Android-based tablet computer

Asus Transformer Pad TF700T or Asus Transformer Pad Infinity - is a tablet computer made by Asus, successor to the Asus Transformer Prime. The manufacturer announced it at CES 2012, less than a month after the original product launch, to launch Q2 2012.

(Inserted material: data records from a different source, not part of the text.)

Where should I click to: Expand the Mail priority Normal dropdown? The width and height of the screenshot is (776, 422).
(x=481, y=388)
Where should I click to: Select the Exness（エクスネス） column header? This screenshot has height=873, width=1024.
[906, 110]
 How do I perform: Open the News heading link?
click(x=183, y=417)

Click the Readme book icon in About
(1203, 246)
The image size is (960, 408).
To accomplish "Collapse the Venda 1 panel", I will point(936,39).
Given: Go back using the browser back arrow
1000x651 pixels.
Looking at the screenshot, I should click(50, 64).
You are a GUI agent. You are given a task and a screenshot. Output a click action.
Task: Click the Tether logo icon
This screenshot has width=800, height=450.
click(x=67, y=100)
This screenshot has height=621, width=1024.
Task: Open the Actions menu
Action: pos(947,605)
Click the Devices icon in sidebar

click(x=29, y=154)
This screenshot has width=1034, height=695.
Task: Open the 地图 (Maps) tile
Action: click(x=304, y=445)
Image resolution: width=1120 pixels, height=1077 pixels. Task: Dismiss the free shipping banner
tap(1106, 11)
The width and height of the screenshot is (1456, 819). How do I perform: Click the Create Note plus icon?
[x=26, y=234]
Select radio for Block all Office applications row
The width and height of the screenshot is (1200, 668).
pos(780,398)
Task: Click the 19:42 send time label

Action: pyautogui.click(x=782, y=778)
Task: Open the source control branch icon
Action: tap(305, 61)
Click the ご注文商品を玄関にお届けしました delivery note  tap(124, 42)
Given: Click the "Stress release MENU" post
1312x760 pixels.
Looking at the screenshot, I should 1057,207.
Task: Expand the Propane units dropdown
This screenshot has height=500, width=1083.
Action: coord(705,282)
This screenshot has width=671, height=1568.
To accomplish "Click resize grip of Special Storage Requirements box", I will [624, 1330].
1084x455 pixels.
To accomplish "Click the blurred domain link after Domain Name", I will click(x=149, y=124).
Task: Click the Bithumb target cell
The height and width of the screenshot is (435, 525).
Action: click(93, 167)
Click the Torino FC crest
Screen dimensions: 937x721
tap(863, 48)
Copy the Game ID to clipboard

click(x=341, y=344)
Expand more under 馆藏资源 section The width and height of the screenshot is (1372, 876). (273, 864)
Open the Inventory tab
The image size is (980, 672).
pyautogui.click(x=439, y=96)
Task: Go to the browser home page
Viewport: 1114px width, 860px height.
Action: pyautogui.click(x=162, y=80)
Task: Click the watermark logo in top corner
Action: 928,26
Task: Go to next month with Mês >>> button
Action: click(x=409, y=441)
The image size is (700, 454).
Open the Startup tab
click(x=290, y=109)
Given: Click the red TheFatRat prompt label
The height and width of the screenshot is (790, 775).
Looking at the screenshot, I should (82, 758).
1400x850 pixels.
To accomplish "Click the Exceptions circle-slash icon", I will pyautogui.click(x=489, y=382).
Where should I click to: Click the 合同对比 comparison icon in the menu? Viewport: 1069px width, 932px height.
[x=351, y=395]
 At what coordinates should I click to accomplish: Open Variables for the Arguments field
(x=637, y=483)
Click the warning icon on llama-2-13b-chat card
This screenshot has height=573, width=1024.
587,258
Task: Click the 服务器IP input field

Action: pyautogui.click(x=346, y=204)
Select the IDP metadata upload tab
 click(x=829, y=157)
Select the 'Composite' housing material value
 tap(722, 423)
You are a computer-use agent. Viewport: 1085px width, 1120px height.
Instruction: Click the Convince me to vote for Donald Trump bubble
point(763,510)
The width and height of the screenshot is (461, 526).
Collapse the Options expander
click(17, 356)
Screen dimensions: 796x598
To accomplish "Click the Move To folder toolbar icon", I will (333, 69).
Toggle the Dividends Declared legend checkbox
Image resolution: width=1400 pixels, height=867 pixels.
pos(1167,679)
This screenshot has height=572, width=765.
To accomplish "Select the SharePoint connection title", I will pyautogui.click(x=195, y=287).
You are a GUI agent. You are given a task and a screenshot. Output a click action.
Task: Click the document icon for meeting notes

This new model includes a Tegra 3 T33 processor clocked at 1.6 GHz (as opposed to the Prime's T30), and an upgraded 1,920×1,200-pixel-resolution screen, more than doubling the pixel count of the prior model. The display was upgraded to a Super IPS+ panel for ultra bright outdoor readability with 178° wide viewing angles. In response to the signal problems it includes a new back-panel design with the upper part made of plastic to enhance Wi-Fi, Bluetooth, and GPS performance. The front camera was boosted from 1.2 megapixels to 2 megapixels. It has improved graphics performance with a 12-core GPU.

==Successor==

In November 2013 a successor was released by the name of Asus Transformer Pad Infinity TF701.
The new Transformer Pad was upgraded with a Tegra 4 CPU, a 2560x1600 resolution display with 300 ppi, 2GB RAM and other upgrades over its predecessor.

== CyanogenMod ==

CyanogenMod 11 or newer is supported on the TF700T tablet.